# Stated task
Could you copy the rows below word for word, starting at the line containing "10 tick label on the x axis" and continuing through the last row, with both ends included?

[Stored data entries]
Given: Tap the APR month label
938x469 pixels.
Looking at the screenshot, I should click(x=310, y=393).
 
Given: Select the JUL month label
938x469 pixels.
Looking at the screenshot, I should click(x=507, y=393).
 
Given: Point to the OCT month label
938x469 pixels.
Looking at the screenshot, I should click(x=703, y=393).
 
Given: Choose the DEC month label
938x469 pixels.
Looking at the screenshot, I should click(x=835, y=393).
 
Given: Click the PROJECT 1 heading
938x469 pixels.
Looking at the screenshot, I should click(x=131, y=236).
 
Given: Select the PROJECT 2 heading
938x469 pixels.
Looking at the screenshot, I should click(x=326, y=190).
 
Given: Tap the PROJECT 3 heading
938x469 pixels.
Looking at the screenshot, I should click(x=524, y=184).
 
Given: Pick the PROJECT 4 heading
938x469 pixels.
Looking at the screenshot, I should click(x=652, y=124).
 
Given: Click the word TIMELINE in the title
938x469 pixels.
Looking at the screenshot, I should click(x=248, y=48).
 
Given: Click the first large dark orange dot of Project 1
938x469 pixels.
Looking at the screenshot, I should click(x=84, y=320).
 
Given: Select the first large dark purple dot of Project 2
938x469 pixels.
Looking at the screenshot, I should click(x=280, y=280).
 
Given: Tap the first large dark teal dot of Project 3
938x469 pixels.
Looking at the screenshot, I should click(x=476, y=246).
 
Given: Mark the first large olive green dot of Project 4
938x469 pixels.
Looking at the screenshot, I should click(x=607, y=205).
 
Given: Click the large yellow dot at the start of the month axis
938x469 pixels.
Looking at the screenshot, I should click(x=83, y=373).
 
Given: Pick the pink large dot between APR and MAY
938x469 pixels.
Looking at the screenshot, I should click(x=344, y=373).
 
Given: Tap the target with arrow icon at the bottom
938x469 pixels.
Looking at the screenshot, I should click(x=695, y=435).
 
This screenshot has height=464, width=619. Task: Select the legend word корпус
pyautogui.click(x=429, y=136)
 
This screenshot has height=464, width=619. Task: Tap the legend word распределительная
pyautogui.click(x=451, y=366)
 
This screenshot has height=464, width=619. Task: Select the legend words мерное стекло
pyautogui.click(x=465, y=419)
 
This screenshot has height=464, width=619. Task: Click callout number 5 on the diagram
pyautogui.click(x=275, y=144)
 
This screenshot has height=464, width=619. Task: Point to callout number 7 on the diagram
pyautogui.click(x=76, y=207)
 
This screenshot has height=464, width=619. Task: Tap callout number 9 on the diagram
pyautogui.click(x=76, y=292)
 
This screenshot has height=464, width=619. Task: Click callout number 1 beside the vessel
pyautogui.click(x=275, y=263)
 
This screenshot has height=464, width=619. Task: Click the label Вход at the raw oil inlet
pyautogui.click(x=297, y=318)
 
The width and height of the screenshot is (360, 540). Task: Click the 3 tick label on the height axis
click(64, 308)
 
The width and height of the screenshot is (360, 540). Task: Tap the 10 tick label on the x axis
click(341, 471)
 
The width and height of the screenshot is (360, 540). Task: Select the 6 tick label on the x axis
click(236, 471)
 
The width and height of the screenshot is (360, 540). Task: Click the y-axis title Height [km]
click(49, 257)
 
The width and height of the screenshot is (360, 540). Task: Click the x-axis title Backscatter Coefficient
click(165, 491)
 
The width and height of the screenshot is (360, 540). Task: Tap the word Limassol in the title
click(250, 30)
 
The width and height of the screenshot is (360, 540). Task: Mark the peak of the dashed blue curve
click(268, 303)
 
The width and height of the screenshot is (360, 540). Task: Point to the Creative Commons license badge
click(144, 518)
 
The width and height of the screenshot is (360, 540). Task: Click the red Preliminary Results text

# Complete output
The width and height of the screenshot is (360, 540). Task: Tap the 10 tick label on the x axis
click(341, 471)
 
The width and height of the screenshot is (360, 540). Task: Select the 6 tick label on the x axis
click(236, 471)
 
The width and height of the screenshot is (360, 540). Task: Click the y-axis title Height [km]
click(49, 257)
 
The width and height of the screenshot is (360, 540). Task: Click the x-axis title Backscatter Coefficient
click(165, 491)
 
The width and height of the screenshot is (360, 540). Task: Tap the word Limassol in the title
click(250, 30)
 
The width and height of the screenshot is (360, 540). Task: Mark the peak of the dashed blue curve
click(268, 303)
 
The width and height of the screenshot is (360, 540). Task: Point to the Creative Commons license badge
click(144, 518)
 
The width and height of the screenshot is (360, 540). Task: Click the red Preliminary Results text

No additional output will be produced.